Oct. 12 (Bloomberg) -- The 10 largest U.S. money market funds increased their holdings of securities issued by French banks to the highest level for a year after the European Central Bank’s decision to buy government bonds revived confidence in the region.
Investments in French banks climbed by $9.6 billion in September to $22.6 billion, the biggest rise of any country, according to a survey of fund disclosures by Bloomberg Brief: Risk. Societe Generale SA, the country’s second-largest lender, attracted almost $5 billion from the funds, bringing their total holdings in the Paris-based bank to $8.2 billion. That compares with a low of $750 million in December. Still, none of the funds surveyed invested in Spanish or Italian banks, keeping their holdings at zero.
“Our portfolio managers have become more comfortable with the near-term market outlook in Europe, based on additional clarity that came as a result of recent announcements from the ECB,” said Stephen Austin, a spokesman for Fidelity Investments. Three of the firm’s funds boosted their holdings in French banks by $5 billion in September. “We feel confident in increasing our funds’ short term exposure to euro zone banks.”

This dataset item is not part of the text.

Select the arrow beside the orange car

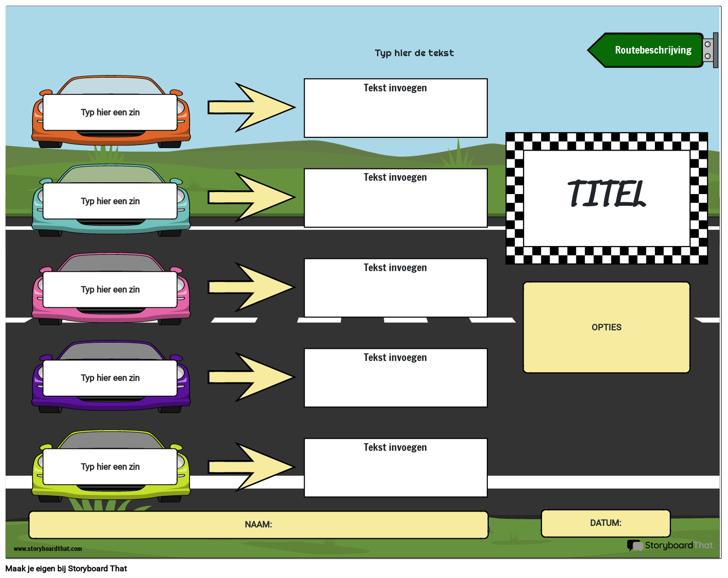click(x=251, y=107)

The pools increased their holdings in Natixis SA to $5.5 billion from $1.5 billion, the most since August 2011. BNP Paribas SA, the country’s largest lender, and Credit Agricole SA, the third-biggest, had smaller increases of $111 million and $712 million respectively in the month.
Money funds also increased the maturity of their holdings in French banks, according to an Oct. 11. report to clients by JPMorgan Chase & Co. analyst Alex Roever.

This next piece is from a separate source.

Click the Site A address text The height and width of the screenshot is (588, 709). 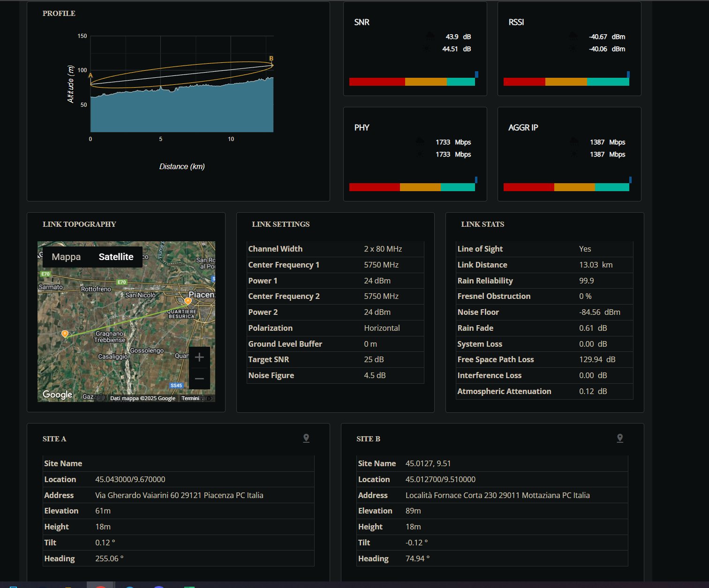[179, 495]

Three of the French banks surveyed may have attracted money fund investment by paying more for short-term borrowing as the three-month dollar London interbank offered rate declined in the month. The three largest French banks as well as Royal Bank of Scotland Plc regularly reported higher borrowing costs than the average Libor rate in the period, according to data compiled by Bloomberg.
Libor is calculated by a poll carried out daily by Thomson Reuters Corp. on behalf of the British Bankers’ Association, a banking industry lobby group, that asks firms to estimate how much it would cost to borrow from each other for different periods and in different currencies. The top and bottom quartiles of quotes are excluded, and those left are averaged and published for individual currencies before noon in London.
RBS’s money-market funding increased by $5.1 billion to $12.1 billion in September, while there was a total reduction for U.K. banks of $2.15 billion, the survey showed. RBS had a liquidity portfolio of 156 billion pounds ($251 billion) to cover funding shortfalls, according to an Aug. 3 presentation.
In addition to selling commercial paper, certificates of deposit and repurchase agreements to money funds, banks can obtain short-term funding from central banks, interbank repurchase agreements, or by increasing deposit rates to attract more money from individual customers. Banks also hold cash-like instruments in a liquidity pool to meet redemptions.
Societe Generale has reduced its use of short-term wholesale funding by 30 percent since the middle of last year, according to a second-quarter presentation given alongside results on Aug. 1. The bank had 114 billion euros ($148 billion) of liquid assets available to make up for funding shortfalls, according to the presentation. That amount covers 99 percent of the bank’s funding needs. BPCE, the parent company of Natixis, has reduced its wholesale funding requirements by 22.9 billion euros since the end of June last year.
Nathalie Boschat, spokeswoman at Societe Generale and Natixis spokeswoman Andrea Pucnik declined to comment on the figures. Pascal Henisse, a spokesman at BNP Paribas, declined to comment. Officials at RBS weren't immediately available to comment.
The funds surveyed were Fidelity Cash Reserves, JPMorgan Prime Money Market Fund, Vanguard Prime Money Market Fund, Fidelity Institutional Money Market Portfolio, BlackRock TempFund, Federated Prime Obligations Fund, Schwab Cash Reserves, Western Asset Institutional Liquid Reserves and Dreyfus Cash Management Fund. Together the funds manage $687 billion in assets, including repurchase agreements backed by government debt.